Buttercup explores memory and grief, and the relationship between humans and animals, particularly in terms of animal husbandry. It touches also on the relationship between Browne and her father.

“My dad is not an artist,” she says. ”He’s a farmer. But I really feel I learned how to be an artist from being on the farm. My dad emigrated to the United States when he was young. But he returned. He really wanted to have a connection to the land and pursue a meaningful life in some way through being a farmer. And that pursuit of a meaningful life entails trying to make a living and wrangling with government departments for grants, very much in a way that an artist wants to have a meaningful life and also has to somehow make ends meet in a subsistence economy.

“So, yeah, I've thought about my dad a lot while making the film, but I’ve thought about that relationship between art and farming as well.” 

A still from Buttercup
A still from Buttercup

Along with Hayden, Browne had a small number of collaborators on the project. She shot much of the footage with the experimental filmmaker Helena Gouveia Monteiro, and invited David Donahoe to compose the soundtrack. “I worked with David before we even began filming,” she says. “The soundtrack is made up of a combination of field recordings and an original composition.” She worked with Daniel Hughes on captioning the film, and with Elaine Lillian Joseph on the narration. The film is projected on two screens, alternating between captions and audio-descriptions.
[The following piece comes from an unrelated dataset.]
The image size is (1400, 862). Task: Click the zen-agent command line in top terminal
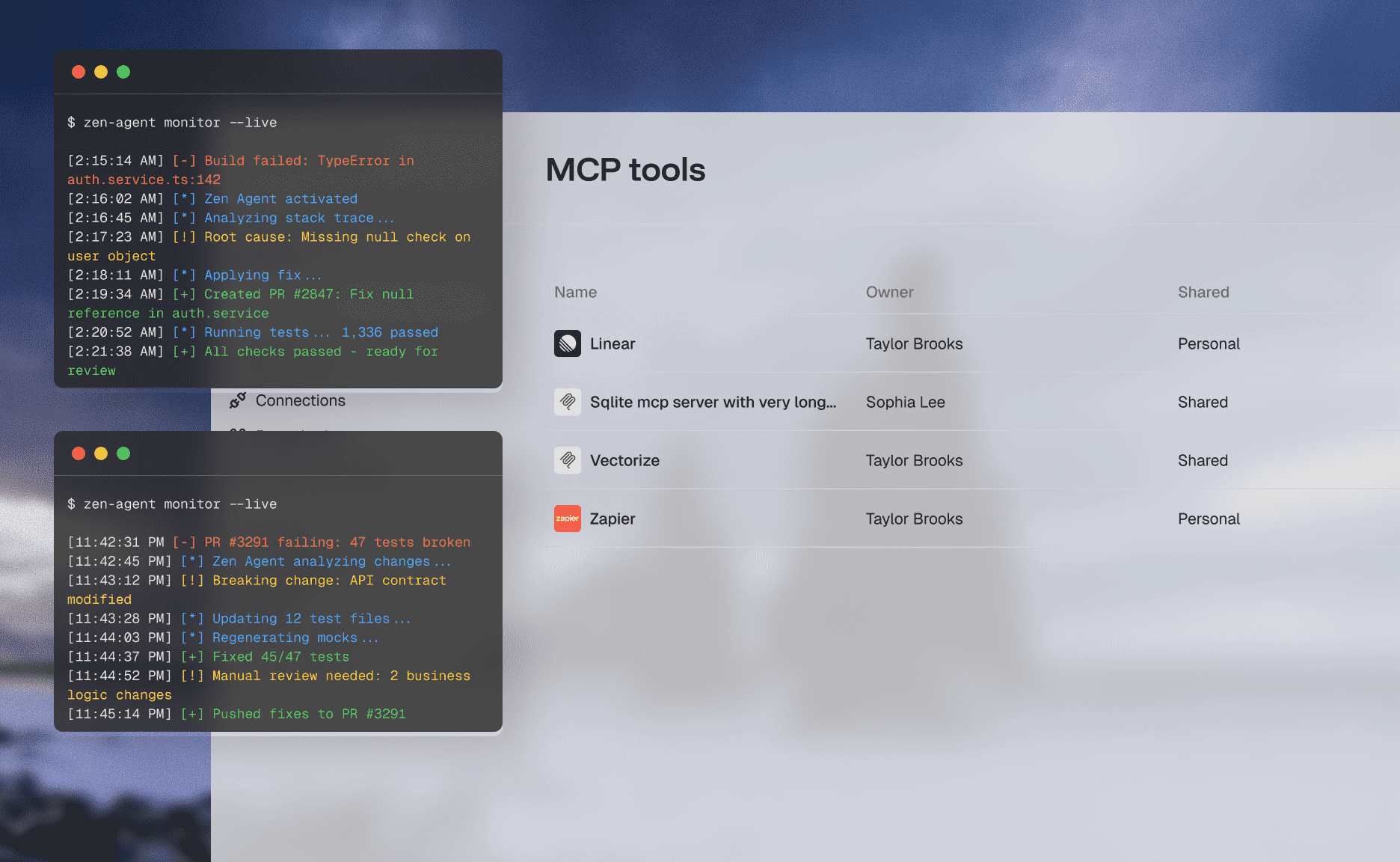(x=172, y=122)
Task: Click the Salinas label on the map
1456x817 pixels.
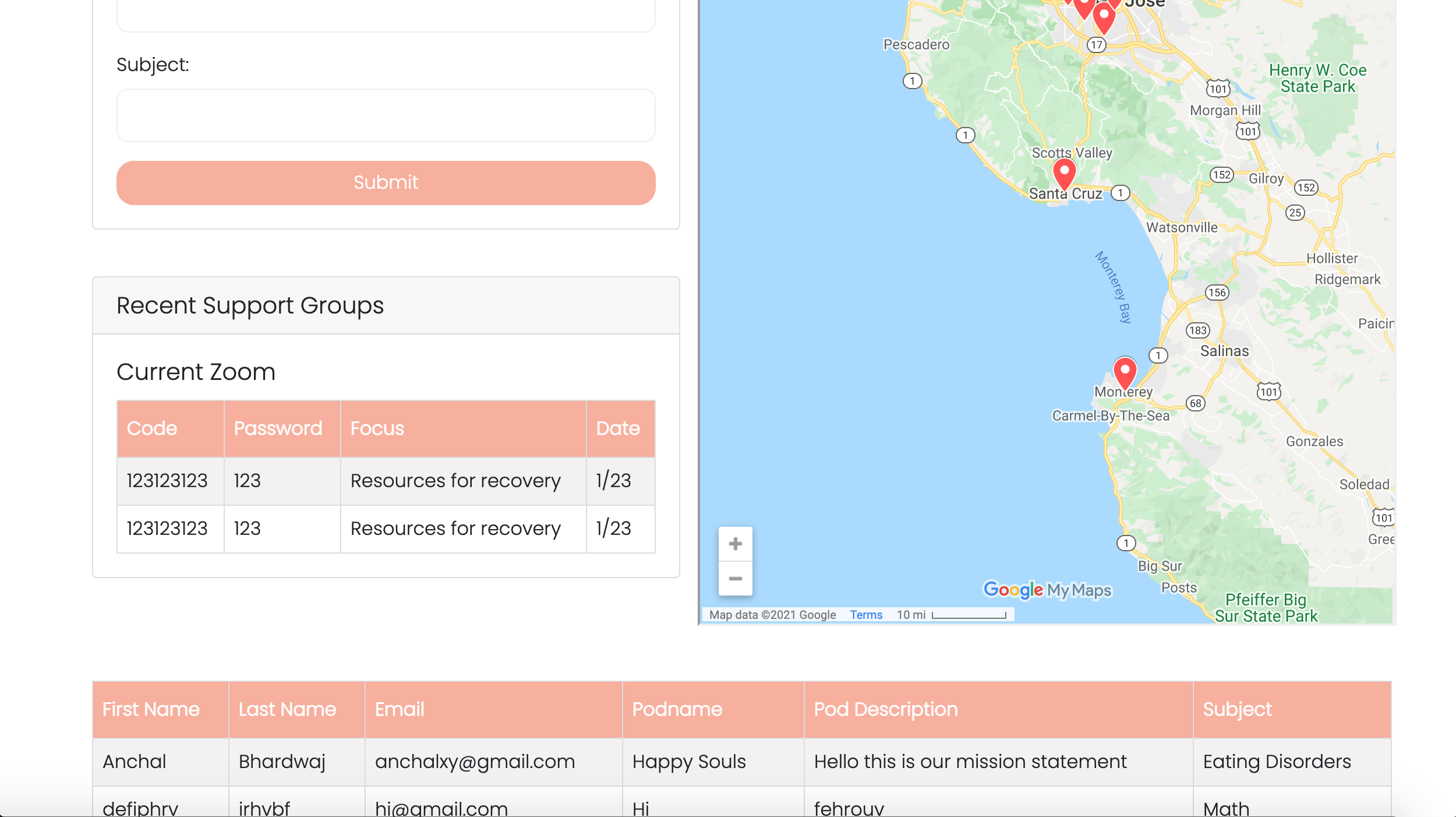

“Captioning is typically used or intended for people who are deaf or hard of hearing, and audio description for people who are blind or partially sighted. The idea with this project is that nobody has to ask for those accommodations. They're all available within the gallery, as a given.

“Audio description would usually happen in gaps where there is space in a soundtrack. So if you're watching EastEnders, for example, and you've got the audio description turned on, it'll describe how a door closes, or how somebody leaves the room, or whatever. Elaine does both the voiceover and the audio description on this project. It's the same voice, but it's doing two different things.” 

For her last major project, Echo’s Bones, Browne collaborated on making a film — responding to the works of Samuel Beckett — with a group of autistic young people in North County Dublin. Her interest in arts and disability evolved naturally from her practice as an artist, she says.

“A lot of my work would be thought of as socially engaged. But at a certain point, I really noticed that the ways in which I worked, and socially engaged projects worked, excluded a lot of people. The conventional art world might think of itself as being very socially progressive, but there's a lot of barriers to people participating in the art world, whether as artists or as visitors attending art events.

“So I've been curious about finding those people and working with them and seeing how those experiences of disability and divergence can be very instructive of how the world could be different.” Browne’s next project will also be in the area of arts and disability. “It's a commission for an academic research project based in the UK, called Imagining Technologies for Disability Futures. It involves roboticists and engineers and philosophers and designers working on these different ideas in different ways. And I've been commissioned as an artist to make a film in response to their work. So that film is exploring laughter and comedy and the relationship of laughter and disability.

“Hopefully, I'll be working with some people who use synthetic speech and assistive communication devices, and who are also comedians. It's called Laugh Track.” 

  • Sarah Browne, Buttercup runs at Sirius Arts Centre, Cobh until 29 June.